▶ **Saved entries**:
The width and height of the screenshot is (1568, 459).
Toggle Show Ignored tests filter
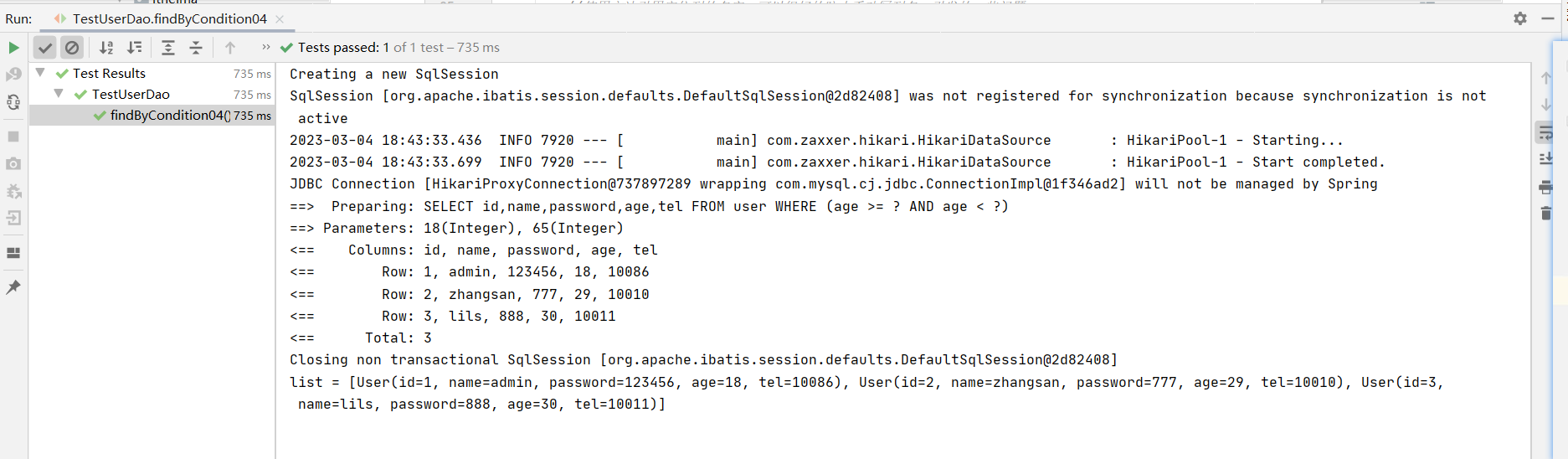tap(72, 48)
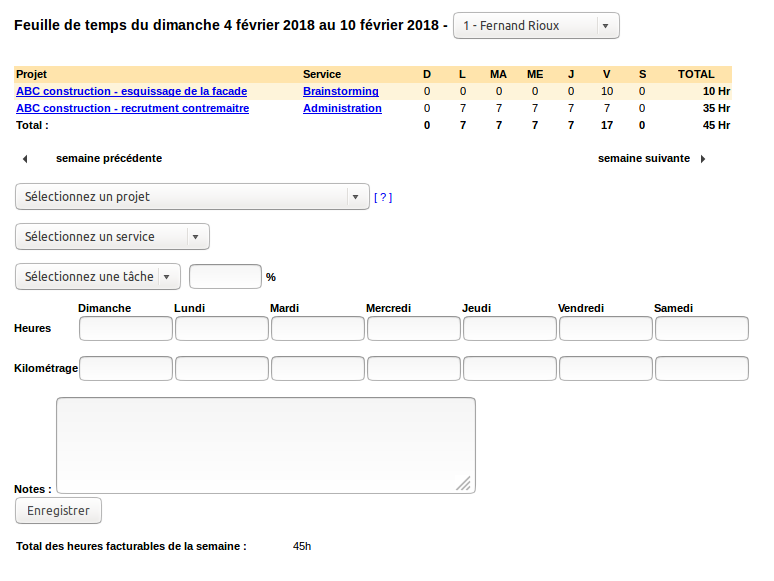This screenshot has width=774, height=581.
Task: Expand the 'Sélectionnez un service' dropdown
Action: (x=113, y=237)
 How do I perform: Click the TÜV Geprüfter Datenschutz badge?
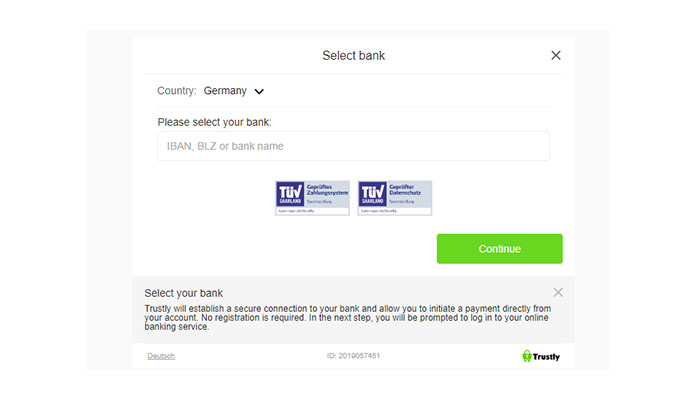pos(395,198)
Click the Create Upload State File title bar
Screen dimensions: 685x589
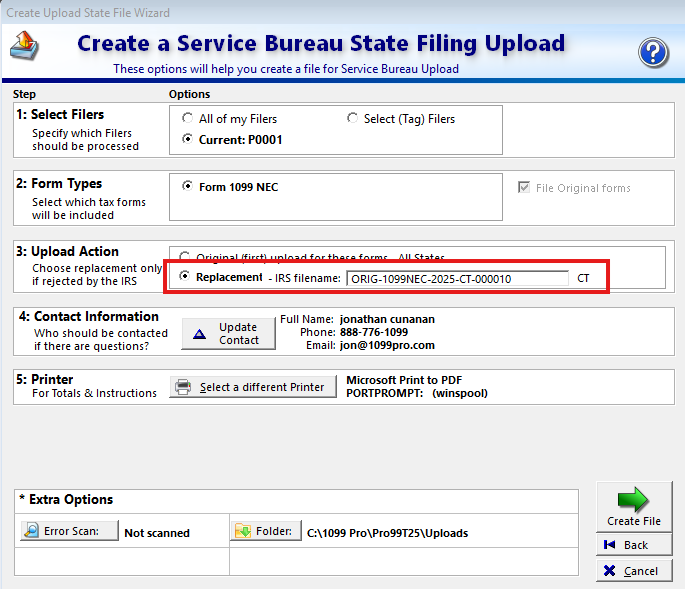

▶ **Exercise prompt**: The entries are to be printed exactly as written; the pictures are to be left out.

▶ **Answer space**:
The width and height of the screenshot is (1568, 459).
Toggle Show Ignored tests filter
tap(72, 48)
This screenshot has width=774, height=581.
Task: Expand the 'Sélectionnez un service' dropdown
Action: (x=113, y=237)
 How do I perform: Click the TÜV Geprüfter Datenschutz badge?
pos(395,198)
Click the Create Upload State File title bar
Screen dimensions: 685x589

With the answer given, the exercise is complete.